# Fuente variable de 0 a 30



## diegoadrada (Mar 19, 2007)

Hola, soy nuevo en esto y me gustaria que me ayudaran, tengo que hacer una fuente de voltaje q se pueda variar de 0 a 30 v y que pueda quedar fija en 5v o en -5v, les pido el favor me digan q conocimientos debo tener, q opciones me recomiendan y si el software eagle que estoy utilizando es bueno, agradezco su ayuda.


----------



## JV (Mar 19, 2007)

Hola diegoadrada, a ver si te entiendo, quieres una fuente que sea variable entre 0 y 30V y que ademas tenga salidas de 5V y -5V?? Porque como lo expresas pareceria que quieres poder poner fija en -5V una fuente positiva. Te falto indicar un detalle importante que es la corriente de dicha fuente.


Saludos..


----------



## swimmercol (Mar 20, 2007)

hola amigo....para lo que quieres necesitas dos fuentes en una sola:

1 variable y 1 fija , en al cual a partir de la fija utilizando diferentes reguladores de voltaje , uno positivo y otro negativo para salida de 5 volts ambos.

existen muchos circuitos de fuentes fijas y variables en la web.....sumergete n ella y seguro encontraras lo que buscas...

saludes suerte!!!

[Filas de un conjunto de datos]
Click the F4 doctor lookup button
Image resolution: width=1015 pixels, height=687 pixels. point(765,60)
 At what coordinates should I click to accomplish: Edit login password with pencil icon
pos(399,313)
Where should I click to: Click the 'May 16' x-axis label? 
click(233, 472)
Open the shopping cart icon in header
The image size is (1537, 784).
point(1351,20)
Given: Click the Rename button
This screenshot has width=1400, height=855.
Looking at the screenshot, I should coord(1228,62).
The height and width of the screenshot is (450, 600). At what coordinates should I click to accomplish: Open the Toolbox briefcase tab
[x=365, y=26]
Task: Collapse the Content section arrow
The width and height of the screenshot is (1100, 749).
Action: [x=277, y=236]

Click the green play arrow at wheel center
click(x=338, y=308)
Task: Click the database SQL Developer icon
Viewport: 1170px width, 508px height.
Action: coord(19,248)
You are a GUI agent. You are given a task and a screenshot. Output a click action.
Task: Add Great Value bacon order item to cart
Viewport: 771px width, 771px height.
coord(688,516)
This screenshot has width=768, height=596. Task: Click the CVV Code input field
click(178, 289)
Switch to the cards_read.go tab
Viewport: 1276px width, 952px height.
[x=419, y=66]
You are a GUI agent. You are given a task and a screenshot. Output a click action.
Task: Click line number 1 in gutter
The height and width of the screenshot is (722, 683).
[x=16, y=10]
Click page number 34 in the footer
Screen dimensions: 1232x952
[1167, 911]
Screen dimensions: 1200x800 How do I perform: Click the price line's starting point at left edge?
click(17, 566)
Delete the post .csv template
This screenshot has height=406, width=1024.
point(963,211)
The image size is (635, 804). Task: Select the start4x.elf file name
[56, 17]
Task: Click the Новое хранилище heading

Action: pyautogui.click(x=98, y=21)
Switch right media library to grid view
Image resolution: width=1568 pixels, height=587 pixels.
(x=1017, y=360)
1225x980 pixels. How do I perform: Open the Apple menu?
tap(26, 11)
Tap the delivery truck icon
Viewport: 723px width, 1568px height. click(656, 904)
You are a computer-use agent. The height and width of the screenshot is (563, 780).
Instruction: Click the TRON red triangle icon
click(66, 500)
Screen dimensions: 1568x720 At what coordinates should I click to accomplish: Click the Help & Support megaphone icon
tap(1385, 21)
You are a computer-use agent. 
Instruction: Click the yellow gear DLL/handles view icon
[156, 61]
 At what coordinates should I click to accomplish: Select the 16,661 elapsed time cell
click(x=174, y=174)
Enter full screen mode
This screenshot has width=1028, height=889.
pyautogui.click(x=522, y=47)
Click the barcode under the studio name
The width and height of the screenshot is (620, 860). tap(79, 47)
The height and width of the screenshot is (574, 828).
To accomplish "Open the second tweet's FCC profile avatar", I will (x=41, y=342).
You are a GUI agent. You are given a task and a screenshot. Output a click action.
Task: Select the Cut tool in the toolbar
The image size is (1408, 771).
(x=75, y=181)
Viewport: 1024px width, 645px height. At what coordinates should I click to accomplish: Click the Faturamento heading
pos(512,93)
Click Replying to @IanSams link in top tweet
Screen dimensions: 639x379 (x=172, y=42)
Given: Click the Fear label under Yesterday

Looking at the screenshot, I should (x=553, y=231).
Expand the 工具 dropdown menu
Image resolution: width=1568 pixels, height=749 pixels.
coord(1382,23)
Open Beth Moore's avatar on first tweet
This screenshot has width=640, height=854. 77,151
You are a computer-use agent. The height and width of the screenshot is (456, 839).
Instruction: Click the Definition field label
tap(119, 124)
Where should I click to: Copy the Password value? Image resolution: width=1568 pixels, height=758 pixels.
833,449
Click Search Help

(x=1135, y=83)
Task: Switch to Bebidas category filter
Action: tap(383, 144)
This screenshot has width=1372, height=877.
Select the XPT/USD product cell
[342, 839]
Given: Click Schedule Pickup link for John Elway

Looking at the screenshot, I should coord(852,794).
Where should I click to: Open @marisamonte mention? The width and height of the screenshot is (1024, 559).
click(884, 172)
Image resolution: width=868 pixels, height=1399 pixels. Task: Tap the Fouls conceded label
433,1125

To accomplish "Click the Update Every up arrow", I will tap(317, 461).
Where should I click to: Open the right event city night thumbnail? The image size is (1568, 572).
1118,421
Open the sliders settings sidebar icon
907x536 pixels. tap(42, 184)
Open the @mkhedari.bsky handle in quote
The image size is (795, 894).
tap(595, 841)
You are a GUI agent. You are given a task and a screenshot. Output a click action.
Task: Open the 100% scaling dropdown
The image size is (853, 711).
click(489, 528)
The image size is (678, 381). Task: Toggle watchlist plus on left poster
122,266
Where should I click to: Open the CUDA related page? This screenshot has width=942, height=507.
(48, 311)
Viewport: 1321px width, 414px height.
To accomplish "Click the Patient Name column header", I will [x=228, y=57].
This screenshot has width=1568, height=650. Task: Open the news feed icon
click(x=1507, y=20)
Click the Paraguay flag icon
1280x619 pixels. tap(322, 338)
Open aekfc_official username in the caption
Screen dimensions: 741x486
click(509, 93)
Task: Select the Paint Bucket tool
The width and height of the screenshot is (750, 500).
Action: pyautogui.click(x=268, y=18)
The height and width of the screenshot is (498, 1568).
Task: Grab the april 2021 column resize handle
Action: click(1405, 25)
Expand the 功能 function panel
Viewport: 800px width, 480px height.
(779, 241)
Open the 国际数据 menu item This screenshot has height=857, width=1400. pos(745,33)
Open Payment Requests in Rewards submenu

POR HACER
Prosigue el hilo de foro sobre la fuente de voltaje variable de 0 a 30 V a partir de su último mensaje.

RESPUESTA A CONTINUACIÓN
----------



## mustangV8 (Mar 20, 2007)

Otra opcion: si NO necesitas la fuente positiva Y la negativa AL MISMO TIEMPO lo que haces es fijarla en 5v y conectas al revés. Esto SOLO va a funcionar si no tenes vinculada la masa a tierra en cuyo caso harías un hermoso corto-circuito. Con esta solución podrías usar tu fuente de 0 a 30V como una fuente negativa.

Saludos.


----------



## gromikov (Mar 22, 2007)

Hola,

Aqui puedes encontrar explicasion sobre el LM317 que te puede ser util para la fuente variable. Tambien hay información sobre otras fuentes y esquiematicos..  

http://ourworld.compuserve.com/homepages/Bill_Bowden/page12.htm

Tambien en mi pagina tengo una fuente basica que te puede ser util.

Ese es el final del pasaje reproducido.